___ Excerpted text ___
Patchwork [RFC] ext4: Don't send extra barrier during fsync if there are no dirty pages.

login
register
mail settings
Submitter Jan Kara
Date July 21, 2010, 5:16 p.m.
Message ID <20100721171609.GC1215@atrey.karlin.mff.cuni.cz>
Download mbox | patch
Permalink /patch/59483/
State New
Headers show

Comments

Jan Kara - July 21, 2010, 5:16 p.m.
Hi,

> On Wed, Jun 30, 2010 at 09:21:04AM -0400, Ric Wheeler wrote:
> > 
> > The problem with not issuing a cache flush when you have dirty meta
> > data or data is that it does not have any tie to the state of the
> > volatile write cache of the target storage device.
> 
> We track whether or not there is any metadata updates associated with
> the inode already; if it does, we force a journal commit, and this
> implies a barrier operation.
> 
> The case we're talking about here is one where either (a) there is no
> journal, or (b) there have been no metadata updates (I'm simplifying a
> little here; in fact we track whether there have been fdatasync()- vs
> fsync()- worthy metadata updates), and so there hasn't been a journal
> commit to do the cache flush.
> 
> In this case, we want to track when is the last time an fsync() has
> been issued, versus when was the last time data blocks for a
> particular inode have been pushed out to disk.
> 
> To use an example I used as motivation for why we might want an
> fsync2(int fd[], int flags[], int num) syscall, consider the situation
> of:
> 
> 	fsync(control_fd);
> 	fdatasync(data_fd);
> 
> The first fsync() will have executed a cache flush operation.  So when
> we do the fdatasync() (assuming that no metadata needs to be flushed
> out to disk), there is no need for the cache flush operation.
> 
> If we had an enhanced fsync command, we would also be able to
> eliminate a second journal commit in the case where data_fd also had
> some metadata that needed to be flushed out to disk.
  Current implementation already avoids journal commit because of
fdatasync(data_fd). We remeber a transaction ID when inode metadata has
last been updated and do not force a transaction commit if it is already
committed. Thus the first fsync might force a transaction commit but second
fdatasync likely won't.
___ Provided material ___
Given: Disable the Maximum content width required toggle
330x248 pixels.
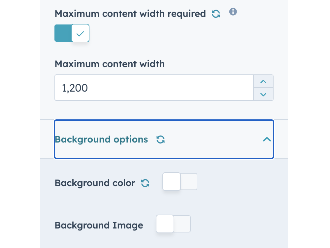Looking at the screenshot, I should (x=72, y=33).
___
Exercise:
In the ext4 fsync thread, change "barrier operation" to "cache flush" and write out the passage from "Jan Kara - July" up to and including "a barrier operation.".

Solution for this exercise:
Jan Kara - July 21, 2010, 5:16 p.m.
Hi,

> On Wed, Jun 30, 2010 at 09:21:04AM -0400, Ric Wheeler wrote:
> > 
> > The problem with not issuing a cache flush when you have dirty meta
> > data or data is that it does not have any tie to the state of the
> > volatile write cache of the target storage device.
> 
> We track whether or not there is any metadata updates associated with
> the inode already; if it does, we force a journal commit, and this
> implies a cache flush.